Hi James,
In ASP programming, there are a number of statements that you should
include to accomplish proper internationalization and character set
handling:
1. Session.LCID = 1036; ' or whatever
- be sure to set the Session.LCID property to the proper locale for the
user. By setting the LCID property, you will cause locale sensitive
functions such as "FormatDateTime" (as well as others) to return results
that are correctly formatted for the locale. You can determine the
proper locale by parsing the "ACCEPT_LANGUAGE" HTTP header. The example
above is the locale ID for France (fr-FR).
2. Session.CodePage = 65001 ' or whatever
- be sure to set the Session.CodePage property to the desired character
set that the browser will see. By setting the CodePage property, you
will cause the "Response.write" function to transcode UCS-2 data to the
proper character set of the browser. In the example above, "65001"
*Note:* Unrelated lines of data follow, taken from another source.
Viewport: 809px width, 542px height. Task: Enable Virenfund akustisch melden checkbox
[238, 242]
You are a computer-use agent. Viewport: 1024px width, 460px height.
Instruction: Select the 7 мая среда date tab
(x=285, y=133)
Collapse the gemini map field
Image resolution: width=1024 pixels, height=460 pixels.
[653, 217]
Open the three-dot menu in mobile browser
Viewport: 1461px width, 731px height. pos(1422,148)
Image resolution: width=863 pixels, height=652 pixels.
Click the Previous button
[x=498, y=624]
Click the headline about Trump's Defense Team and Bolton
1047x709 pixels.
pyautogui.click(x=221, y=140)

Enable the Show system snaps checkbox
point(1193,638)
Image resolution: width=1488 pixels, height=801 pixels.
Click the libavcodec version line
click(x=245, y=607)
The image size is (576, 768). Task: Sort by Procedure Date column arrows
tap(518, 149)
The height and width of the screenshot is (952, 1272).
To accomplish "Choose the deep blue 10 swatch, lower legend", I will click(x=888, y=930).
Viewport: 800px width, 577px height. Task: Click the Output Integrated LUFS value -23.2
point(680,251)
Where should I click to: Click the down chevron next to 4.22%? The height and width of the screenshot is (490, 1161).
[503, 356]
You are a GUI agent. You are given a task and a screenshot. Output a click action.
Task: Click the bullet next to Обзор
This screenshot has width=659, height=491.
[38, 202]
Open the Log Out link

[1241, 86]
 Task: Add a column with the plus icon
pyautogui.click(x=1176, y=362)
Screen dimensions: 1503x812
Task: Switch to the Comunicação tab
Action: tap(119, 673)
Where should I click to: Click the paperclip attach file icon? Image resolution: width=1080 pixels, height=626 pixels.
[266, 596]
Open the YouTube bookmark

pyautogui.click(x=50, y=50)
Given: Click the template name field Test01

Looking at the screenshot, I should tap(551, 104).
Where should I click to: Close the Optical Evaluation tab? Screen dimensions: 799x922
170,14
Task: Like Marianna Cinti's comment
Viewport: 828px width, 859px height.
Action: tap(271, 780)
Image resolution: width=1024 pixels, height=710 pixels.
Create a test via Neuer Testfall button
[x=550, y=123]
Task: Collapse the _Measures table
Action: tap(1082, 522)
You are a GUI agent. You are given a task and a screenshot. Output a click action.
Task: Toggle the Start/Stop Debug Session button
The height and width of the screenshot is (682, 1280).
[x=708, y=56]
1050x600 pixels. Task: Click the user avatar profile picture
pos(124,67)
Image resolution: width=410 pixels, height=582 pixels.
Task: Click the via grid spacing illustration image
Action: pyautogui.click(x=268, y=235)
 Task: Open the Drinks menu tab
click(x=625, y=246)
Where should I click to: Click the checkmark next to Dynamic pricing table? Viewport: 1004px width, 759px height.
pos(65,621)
means UTF-8. This will cause the response.write to transcode from UCS-2
to UTF-8. In addition, setting the CodePage property will cause the
"request.form" method to interpret incoming octets as UTF-8 as well.
3. Response.CharSet = "UTF-8" ' or whatever
- be sure to set the Response.CharSet method to the desired character
set that the browser will see. By setting Response.CharSet, you will
cause the HTTP set content type header to be set to UTF-8. This will
tell the browser that the octets that are coming down from the server
are in UTF-8. Unfortunately, the CharSet property takes a string data
type, whereas the CodePage property takes a long. So you will have to
keep track of character sets both ways.
-Paul
-----Original Message-----
From: Magda Danish (Unicode)
Sent: Fri 14/09/2001 15:06
To: unicode@unicode.org
Cc:
Subject: FW: Unicode and the UTF8 encoding in HTML
-----Original Message-----
From: James Gardner [ mailto:james@robertsonlanguages.co.uk]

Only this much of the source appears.